*** Information supplied Section Begins ***
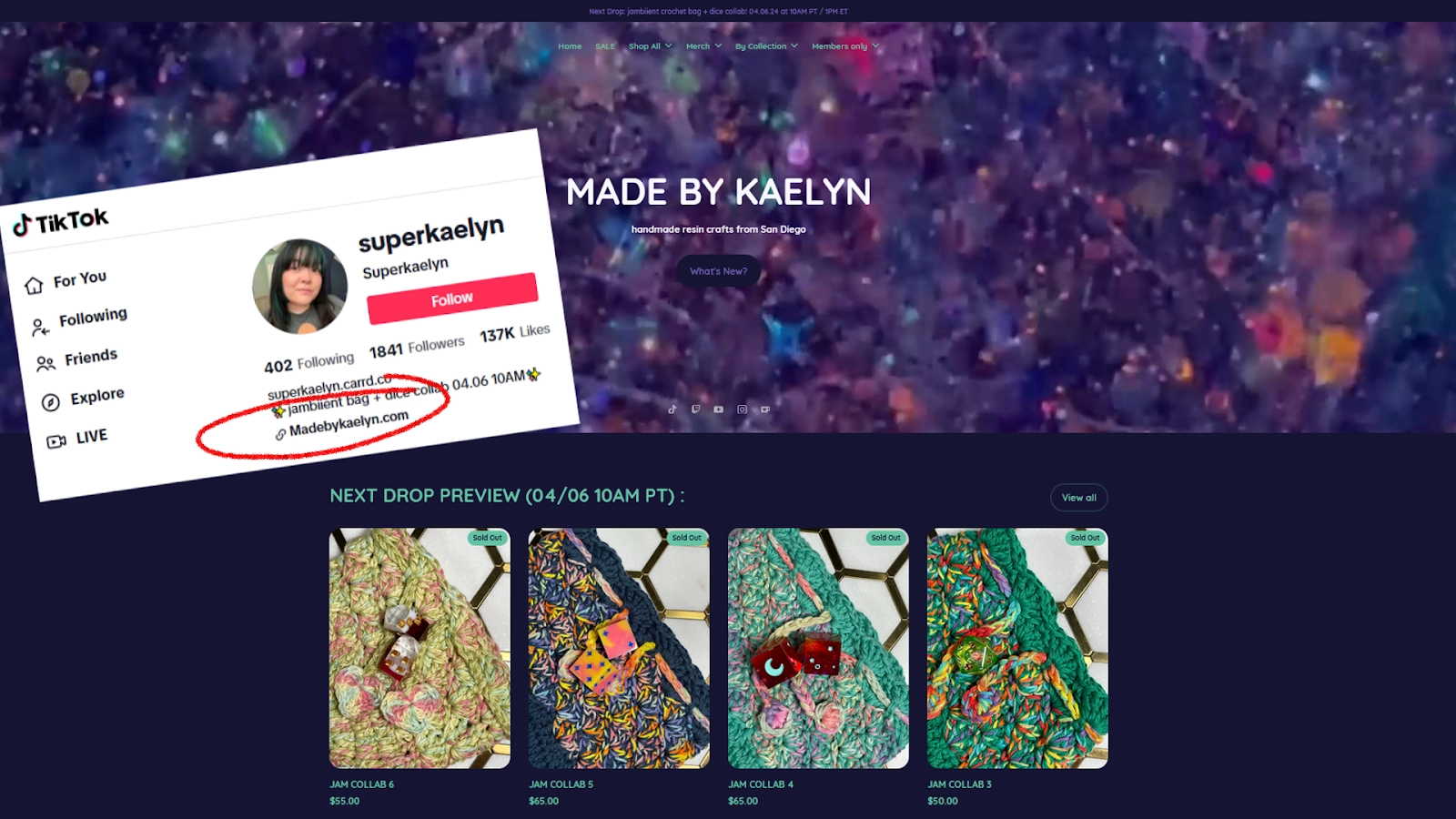The width and height of the screenshot is (1456, 819).
Task: Click the LIVE camera icon
Action: tap(56, 441)
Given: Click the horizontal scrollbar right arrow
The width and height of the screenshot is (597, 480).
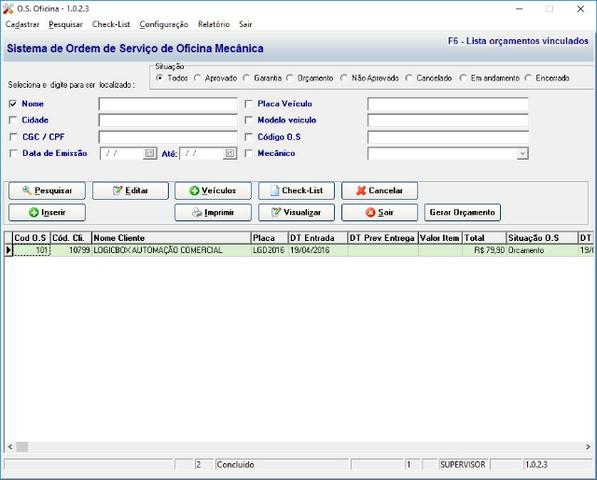Looking at the screenshot, I should (588, 447).
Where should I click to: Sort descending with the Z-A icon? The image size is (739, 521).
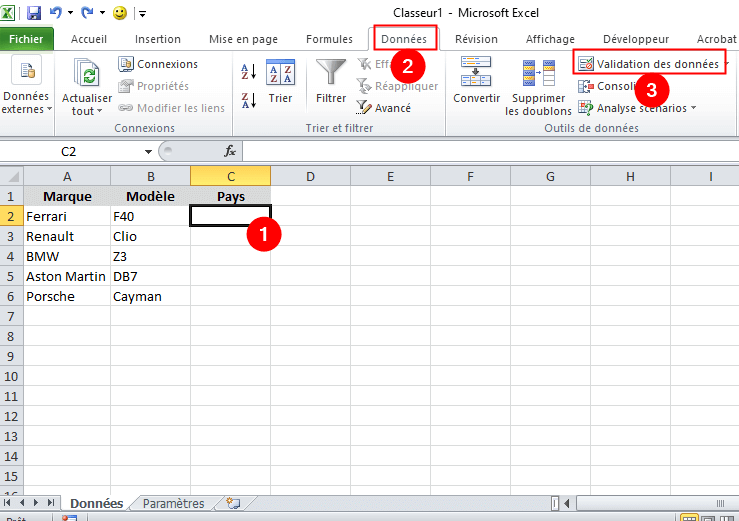248,100
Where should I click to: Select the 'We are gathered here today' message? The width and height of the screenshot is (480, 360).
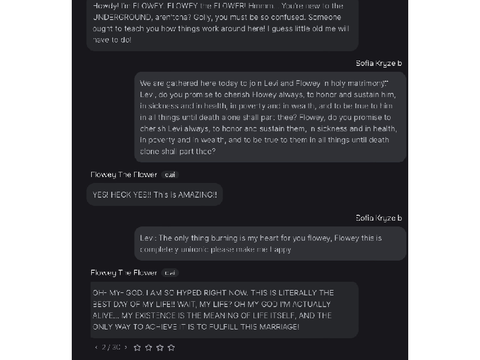click(x=270, y=117)
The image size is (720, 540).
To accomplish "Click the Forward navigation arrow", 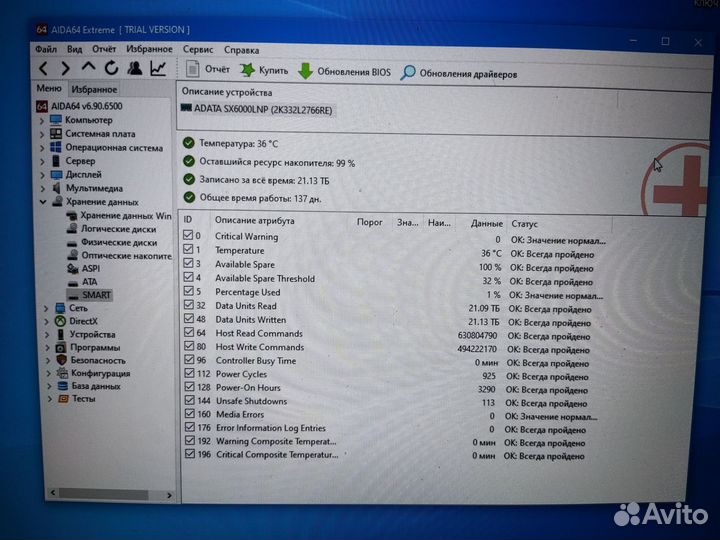I will (x=65, y=69).
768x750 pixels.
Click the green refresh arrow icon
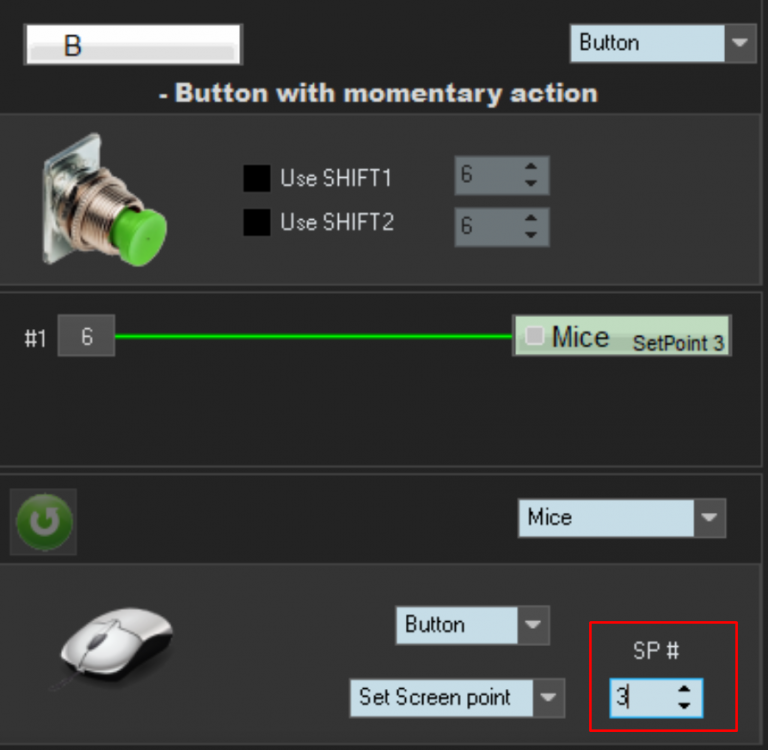pyautogui.click(x=43, y=521)
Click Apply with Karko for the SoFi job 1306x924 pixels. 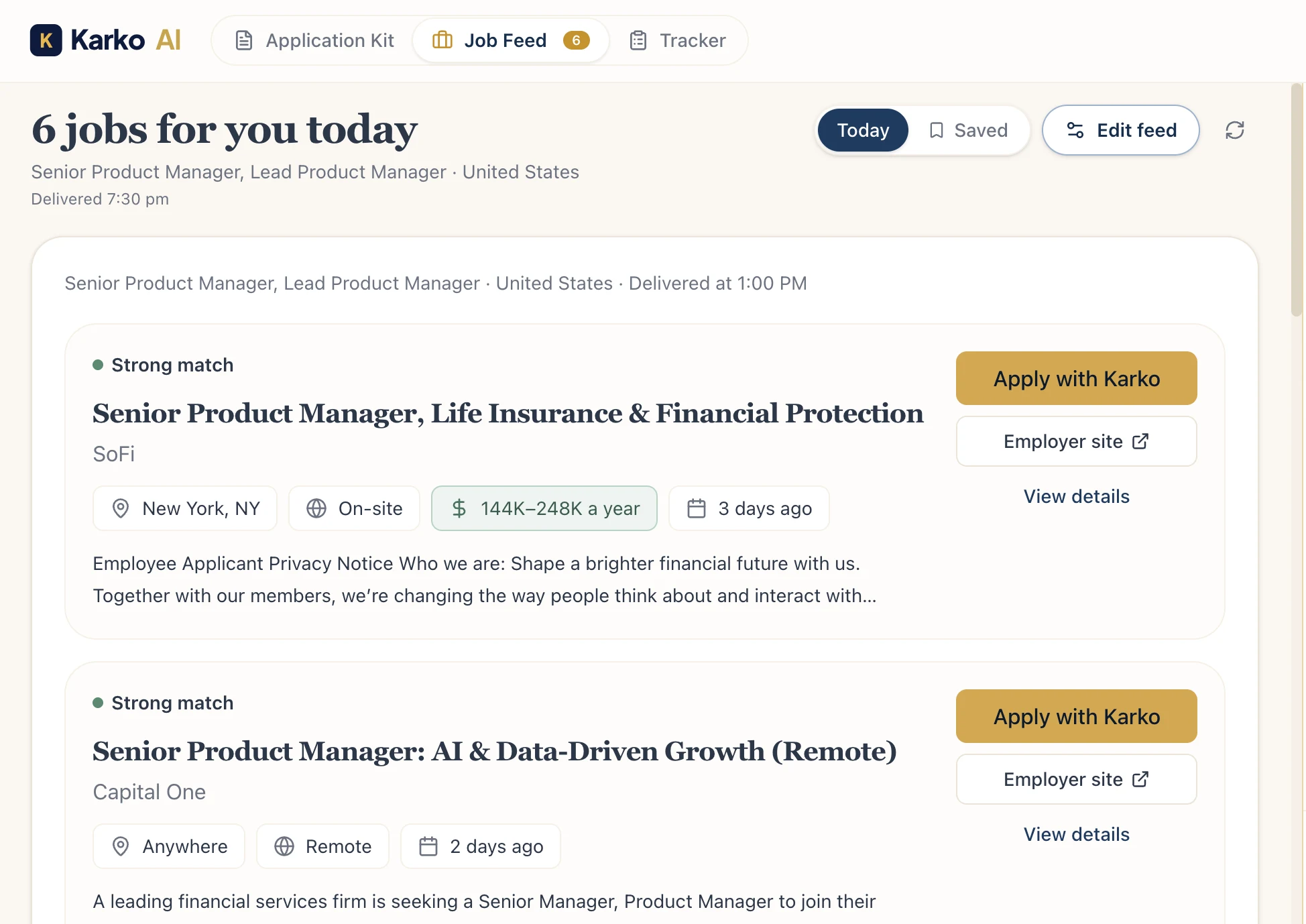pyautogui.click(x=1076, y=378)
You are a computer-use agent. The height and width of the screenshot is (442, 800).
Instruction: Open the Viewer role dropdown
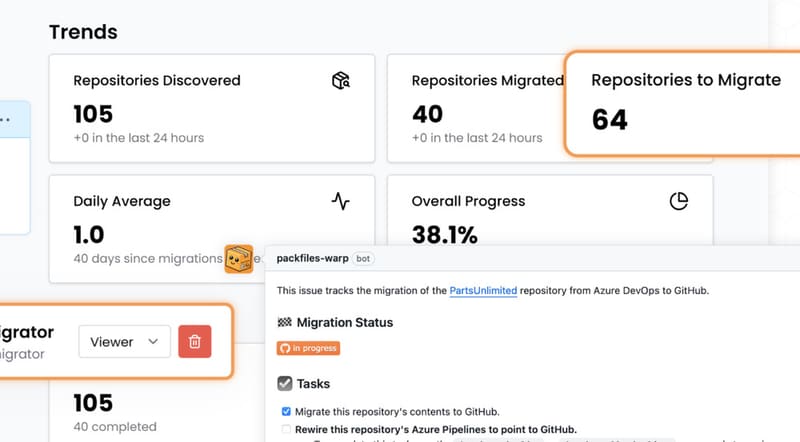pos(124,342)
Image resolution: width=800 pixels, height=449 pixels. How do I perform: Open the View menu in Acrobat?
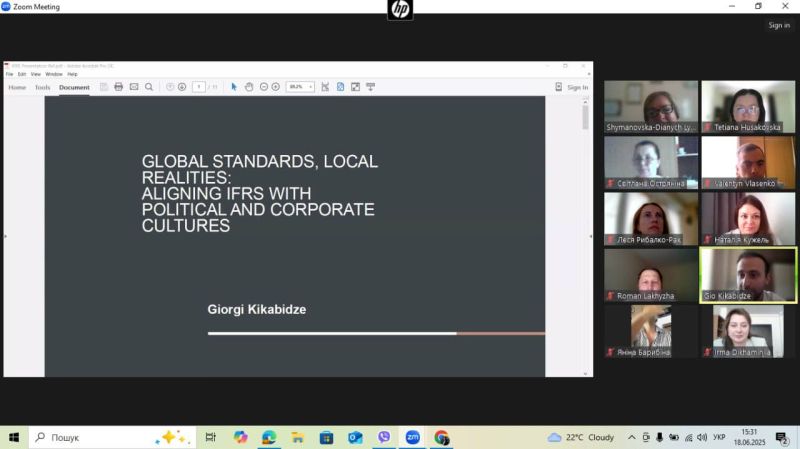click(x=35, y=74)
*** Information supplied Section Ends ***
A faithful copy is needed of the lines from the one containing "Instruction: Open the Viewer role dropdown" through the last line of the data above, with pictures left out.

Answer to this exercise:
Instruction: Open the Viewer role dropdown
pos(124,342)
Image resolution: width=800 pixels, height=449 pixels. How do I perform: Open the View menu in Acrobat?
click(x=35, y=74)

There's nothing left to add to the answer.